The world of Airborne Kingdom is a fractured place. In the past, a flying city travelled between the world’s cities. The people were connected through this airborne city, and knowledge was shared in a utopian alliance of settlements.
However, one day this floating city disappeared, and without it, the connections between the people of Airborne Kingdom collapsed, and the world slipped back into fractured isolation.
Your job is to take command of a new flying city and reforge the bonds of old.
The gameplay mechanics of Airborne Kingdom are split into two groups – management and building.
These two go hand in hand as you progress through the game, and both must be attended to if you hope to succeed.
As your city grows and you encounter more settlements, you’ll acquire new technology, and your population will increase.
To deal with this, you’ll expand your city by adding new buildings to its layout, ranging from houses to accommodate new citizens to new buildings that produce resources, such as bricks or glass.
However, while building, you must keep in mind the tilt and lift of your city. Place too many buildings on one side, and you’ll find your city begins to tilt, and the further it tilts, the more discontent your people will become.
Likewise, your city can only support so much weight, indicated by lift, and this cannot be exceeded.
If not carefully managed, high levels of lift can lead to situations where you need a specific building but can’t place it because you’ve reached your current limit.
While balancing your settlement – literally – you’ll also have to balance your resources. The more weight and lift you add, the more coal your city will burn to stay afloat. Additionally, the more citizens you have, the more food and water you’ll consume.
Therefore, being well-stocked in these resources is crucial for making sure your city remains afloat.
It may sound stressful having to juggle the needs of your citizens, multiple different types of resources and even the stability of your city.
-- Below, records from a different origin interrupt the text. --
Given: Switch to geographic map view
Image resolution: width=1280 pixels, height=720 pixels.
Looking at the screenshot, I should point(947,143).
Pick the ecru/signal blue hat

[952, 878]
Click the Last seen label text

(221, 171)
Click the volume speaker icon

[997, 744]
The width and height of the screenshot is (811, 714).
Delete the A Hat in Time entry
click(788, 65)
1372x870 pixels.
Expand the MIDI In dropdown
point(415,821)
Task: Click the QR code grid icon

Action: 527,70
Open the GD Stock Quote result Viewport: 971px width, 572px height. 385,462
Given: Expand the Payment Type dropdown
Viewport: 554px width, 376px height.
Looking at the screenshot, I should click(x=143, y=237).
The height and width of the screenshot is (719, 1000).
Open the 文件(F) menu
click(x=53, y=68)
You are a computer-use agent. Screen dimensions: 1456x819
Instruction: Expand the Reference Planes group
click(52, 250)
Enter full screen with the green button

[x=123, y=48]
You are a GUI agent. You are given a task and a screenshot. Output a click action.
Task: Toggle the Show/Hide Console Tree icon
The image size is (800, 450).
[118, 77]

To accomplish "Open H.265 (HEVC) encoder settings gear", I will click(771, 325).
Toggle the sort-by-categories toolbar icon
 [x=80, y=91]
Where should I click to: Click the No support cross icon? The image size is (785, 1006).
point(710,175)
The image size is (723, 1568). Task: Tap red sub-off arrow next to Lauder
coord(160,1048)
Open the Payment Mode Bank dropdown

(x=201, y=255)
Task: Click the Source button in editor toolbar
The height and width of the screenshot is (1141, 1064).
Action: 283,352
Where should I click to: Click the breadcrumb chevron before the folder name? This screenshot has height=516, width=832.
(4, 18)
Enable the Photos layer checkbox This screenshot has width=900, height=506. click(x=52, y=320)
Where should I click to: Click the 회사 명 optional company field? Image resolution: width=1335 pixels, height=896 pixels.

However, the experience of playing is quite the opposite.
It’s a calm experience that offers just enough challenge to keep you engaged but not so much as to overwhelm you.
As you drift over the patchwork landscape, crossing oceans, deserts and mountainous crags, it’s easy to settle back and enjoy the ride.
Airborne Kingdom is an enjoyable, calming city-sim that takes tried and tested mechanics in conjunction with a unique setting to provide an excellent experience.
Though it won’t offer Elden Ring levels of game length, as my two playthroughs took just over 11hrs, what it does offer is well worth its price.